Evenings, I would sit
on a moldy, high-back couch
and watch the light outside go mauve, then die.
The neighbor’s house was strung with discs of mirror
that turned in wind, blinding us
when the sun was right, or throwing phantom orbs
the cat would hunt
across the wall.
Those years were shapeless, unperfumed,
a tintering of salt and beaten air. Winter looked identical
to summer, which gave the dim impression
of a stilled planet, of a planet
to which the worst had already happened.
It was also a time when stars were back in fashion,
not knowing their names or the physics of them,
but using them for augury or just diagnosing
personality traits.
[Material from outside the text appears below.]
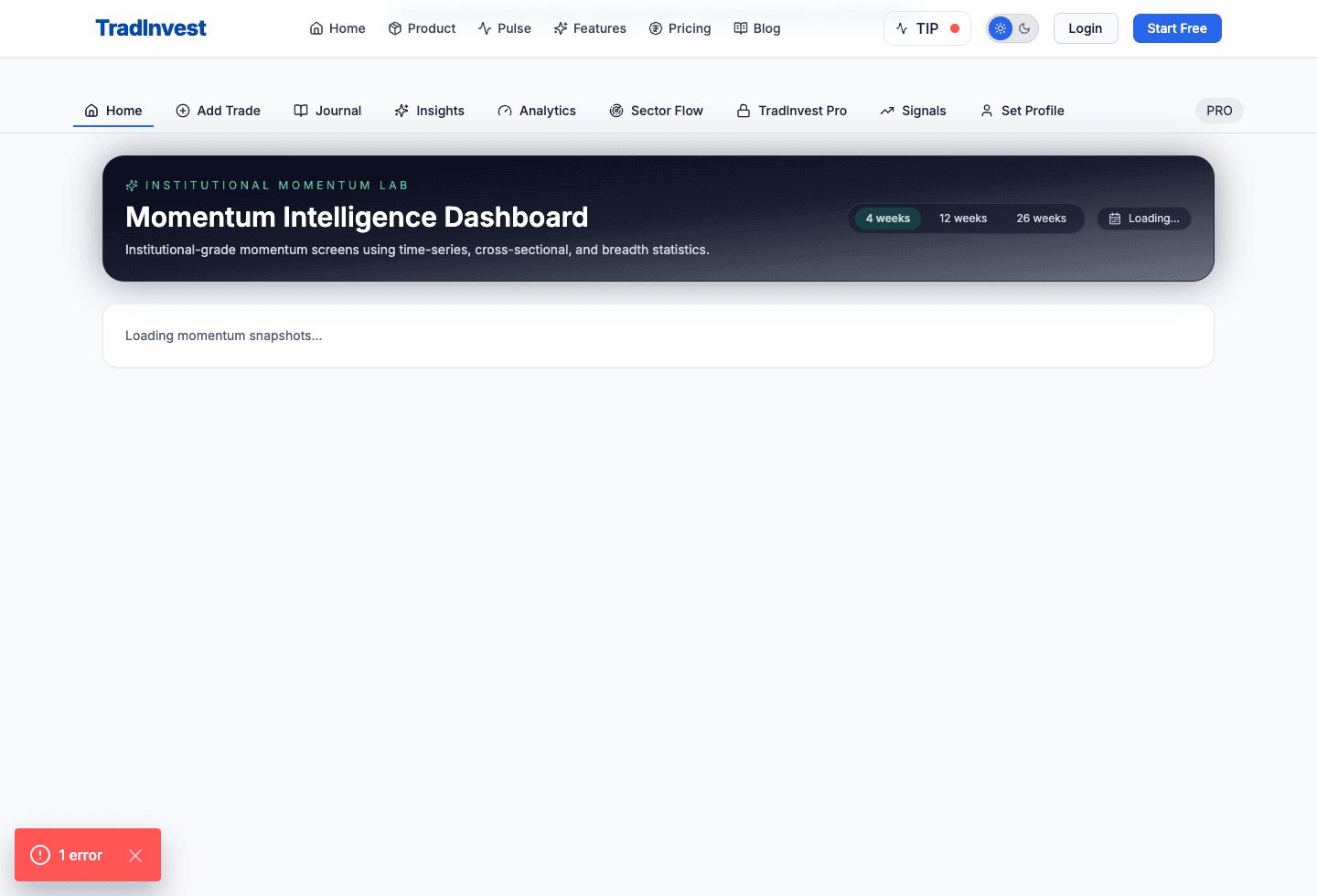Click the Signals trending-arrow icon

click(x=886, y=110)
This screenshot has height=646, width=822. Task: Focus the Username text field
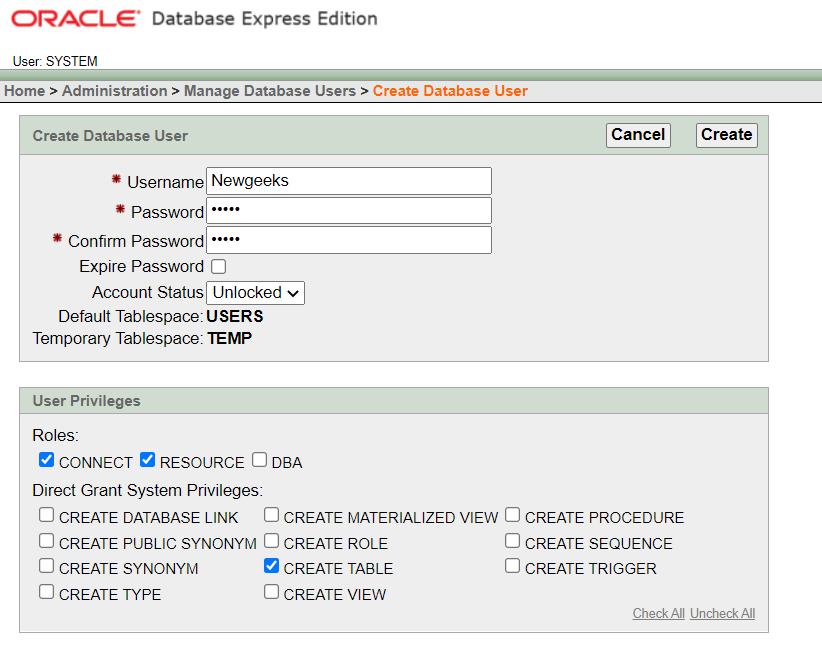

Many turned to stars because they felt jilted
or unpersuaded by Western science, which had by that point
made most other knowledge irretrievable,
but some just said, “It’s fun, it’s only fun.
You don’t have to believe in anything.”
I couldn’t see the fun.
Still, I startled when the chart said I was flirty
and contrarian, obsessed by hair. Just that week
I had received a regrettable haircut, which energized in me
a passion for hats. A helmet was a sort of hat,
and I wore one every weekend when I bicycled
to the abandoned military base, where bits of missile
nosed out of the beach and ice plant
splashed the dunes with rust and green, the colors
of my fear. Ahead of me between the bluffs
would tromp the man I loved, a stalk
among sargassum, tacking west. Or else behind me
if I pedaled fast, or next to me if talk or some dispute
were underway. Our fights, I thought, were very rare,
though he found them very frequent,
it was a question of thresholds.
Sometimes we would fight about how much we fought,
facing each other in the little apartment
we shared by the harbor, frothing up
the atmosphere between us with our hands.
During PMS, I’d say outlandish things:
I feel like a spayed cat, I feel like a woman
trapped in a painting that depicts her
as a virgin, but she’s not a virgin, she’s not even
a woman all the time.
It was the West, its lassitude and gorse.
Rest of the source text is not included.